Bref, François se retrouve comme moi à Lausanne, avec un peu d'argent, la somme qui lui permet de tenir grâce à son régime d'ascète. A part ça, j'ignore ce qu'il fait de ses journées sinon de lire, et curieusement je ne me pose aucune question à ce sujet, la discrétion est déjà devenu une seconde nature. L'ennui pour moi c'est la distance entre son appartement et mon lieu de travail, environ trois kilomètres en descente abrupte le matin et l'inverse le soir, vers une heure du matin, lorsque je suis au bord de l'épuisement le plus total. Cet ennui m'en vaudra de bien plus grand, à peine un mois plus tard, mais n'allons pas trop vite. Et encore, le matin je pars trop tôt pour avoir le premier bus, et le soir c'est encore l'inverse, trop tard pour le dernier. C'est dire l'exercice quotidien que représente pour moi mes déplacements en plus de mon travail qui s'avère tout de suite à la limite du faisable. Mon service derrière le bar commence à six heures ; à cette époque les gens travaillent encore assez tôt le matin, et les cafés-croissants défilent à grande vitesse jusque vers neuf heures. De dix à onze, je baguenaude dans Lausanne, que je découvre peu à peu, les boîtes où les jeunes ont déjà pris la place des vieux bourgeois désœuvrés et des truands, le casino du bord du Lac, pour y descendre il faut prendre le train à crémaillère . Il aurait mieux valu que je ne découvre jamais cet endroit, mais attendons. De onze à quatorze heures c'est le coup de feu permanent, des milliers de clients qui doivent être servis en même temps par des garçons qui font constamment le siège de mon bar. L'après-midi je n'ai pas le temps de rentrer, trop loin. Je me repose donc comme je peux, soit dans un coin du restaurant, soit en poursuivant ma visite de Lausanne, décidément une ville surprenante et magnifique. A six heures commence la dernière ligne droite sans limite d'horaire. Le patron peut décider de fermer à minuit, mais si la clientèle traîne un peu, où si des groupes de fêtards viennent encore à onze heures soigner leur gueule de bois, ça peut traîner jusqu'à deux heures du matin. Je gagne cinq cents francs suisse - le change est encore à peu près à un pour un - nourri mais pas logé. Arrivé au bout de mes peines, il me reste encore mes trois kilomètres à grimper avant de me jeter sur ma couche, un matelas jeté par-terre.
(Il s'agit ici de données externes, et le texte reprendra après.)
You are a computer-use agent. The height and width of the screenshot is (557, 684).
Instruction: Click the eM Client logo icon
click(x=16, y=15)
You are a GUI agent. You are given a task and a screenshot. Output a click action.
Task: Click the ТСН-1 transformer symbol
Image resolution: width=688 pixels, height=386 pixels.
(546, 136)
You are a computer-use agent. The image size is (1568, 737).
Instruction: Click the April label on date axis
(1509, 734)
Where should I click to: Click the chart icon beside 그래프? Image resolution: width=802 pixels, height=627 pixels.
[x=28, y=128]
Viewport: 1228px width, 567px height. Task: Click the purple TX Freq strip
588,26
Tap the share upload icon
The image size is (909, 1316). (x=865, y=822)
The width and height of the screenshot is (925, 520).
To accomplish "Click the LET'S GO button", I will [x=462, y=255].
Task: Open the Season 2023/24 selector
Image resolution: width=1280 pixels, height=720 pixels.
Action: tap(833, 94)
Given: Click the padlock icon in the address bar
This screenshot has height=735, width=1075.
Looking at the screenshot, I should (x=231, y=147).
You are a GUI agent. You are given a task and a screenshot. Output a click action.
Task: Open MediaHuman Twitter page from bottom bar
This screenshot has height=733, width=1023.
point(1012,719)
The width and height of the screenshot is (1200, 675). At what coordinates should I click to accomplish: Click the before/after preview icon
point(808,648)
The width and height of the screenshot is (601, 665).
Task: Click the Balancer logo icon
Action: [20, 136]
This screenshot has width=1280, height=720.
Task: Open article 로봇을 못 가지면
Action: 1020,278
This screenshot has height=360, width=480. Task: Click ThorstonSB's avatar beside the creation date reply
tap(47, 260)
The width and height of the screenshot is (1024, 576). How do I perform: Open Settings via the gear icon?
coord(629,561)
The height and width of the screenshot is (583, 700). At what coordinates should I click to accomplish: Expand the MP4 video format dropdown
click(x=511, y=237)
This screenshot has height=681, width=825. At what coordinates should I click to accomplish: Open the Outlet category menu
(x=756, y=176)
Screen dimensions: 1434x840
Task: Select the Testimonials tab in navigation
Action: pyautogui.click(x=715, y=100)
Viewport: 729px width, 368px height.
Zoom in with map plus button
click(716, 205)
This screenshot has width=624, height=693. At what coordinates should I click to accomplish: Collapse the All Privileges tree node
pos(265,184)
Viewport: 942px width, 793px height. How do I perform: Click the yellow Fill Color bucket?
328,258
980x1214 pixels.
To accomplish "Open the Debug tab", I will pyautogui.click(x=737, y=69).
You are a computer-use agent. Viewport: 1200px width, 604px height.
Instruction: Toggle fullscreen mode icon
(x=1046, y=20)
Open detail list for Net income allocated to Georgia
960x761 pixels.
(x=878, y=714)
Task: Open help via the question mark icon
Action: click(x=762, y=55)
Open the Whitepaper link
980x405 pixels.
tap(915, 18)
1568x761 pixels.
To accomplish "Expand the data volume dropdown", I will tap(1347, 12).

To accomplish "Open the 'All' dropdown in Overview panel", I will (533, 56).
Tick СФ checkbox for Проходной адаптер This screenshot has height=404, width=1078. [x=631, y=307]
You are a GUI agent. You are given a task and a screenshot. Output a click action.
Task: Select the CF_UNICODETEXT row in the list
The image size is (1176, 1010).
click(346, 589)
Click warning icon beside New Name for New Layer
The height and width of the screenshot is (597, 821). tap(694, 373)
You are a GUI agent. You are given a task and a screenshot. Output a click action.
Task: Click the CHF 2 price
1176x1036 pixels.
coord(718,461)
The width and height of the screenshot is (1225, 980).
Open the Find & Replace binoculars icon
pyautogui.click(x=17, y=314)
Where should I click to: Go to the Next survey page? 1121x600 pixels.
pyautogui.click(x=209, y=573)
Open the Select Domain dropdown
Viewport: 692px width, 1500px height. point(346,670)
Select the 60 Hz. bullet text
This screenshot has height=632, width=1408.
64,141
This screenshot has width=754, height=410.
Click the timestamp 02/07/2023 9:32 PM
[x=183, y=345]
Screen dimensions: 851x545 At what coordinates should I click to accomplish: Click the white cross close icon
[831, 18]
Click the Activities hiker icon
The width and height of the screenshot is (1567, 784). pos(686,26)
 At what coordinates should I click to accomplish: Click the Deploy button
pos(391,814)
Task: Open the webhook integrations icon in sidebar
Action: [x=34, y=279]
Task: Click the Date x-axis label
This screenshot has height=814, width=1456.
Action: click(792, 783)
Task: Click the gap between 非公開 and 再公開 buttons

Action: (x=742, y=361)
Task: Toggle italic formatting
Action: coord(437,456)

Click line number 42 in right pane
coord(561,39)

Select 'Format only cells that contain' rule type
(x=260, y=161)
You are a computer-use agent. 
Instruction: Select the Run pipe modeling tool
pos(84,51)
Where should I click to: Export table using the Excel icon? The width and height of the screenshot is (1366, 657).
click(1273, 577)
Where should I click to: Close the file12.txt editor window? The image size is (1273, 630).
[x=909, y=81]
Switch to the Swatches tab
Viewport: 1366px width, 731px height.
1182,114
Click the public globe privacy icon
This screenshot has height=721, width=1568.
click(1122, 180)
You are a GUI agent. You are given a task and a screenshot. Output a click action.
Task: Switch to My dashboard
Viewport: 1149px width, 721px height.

(Hors-texte III) Cela fait maintenant cinq semaines qu'ils LUI ont ouvert le ventre pour recoudre son hernie. IL a aussi mal que le jour où IL a quitté l'hôpital, Son médecin traitant parle de cruralgie, l'équivalent d'une sciatique sur un autre trajet nerveux. Selon le bon Docteur Turlot, le chirurgien aurait peut-être pété un petit nerf en passant ? IL en saura peut-être plus long dans une semaine. En attendant, IL constate que rien ne change à son programme pathologique, quand ça s'arrête ici, ça reprend ailleurs. La douleur est à Son programme depuis la nuit des temps. Pourvu que le repos éternel ne soit pas une de ces mauvaises farces que LUI joue le langage !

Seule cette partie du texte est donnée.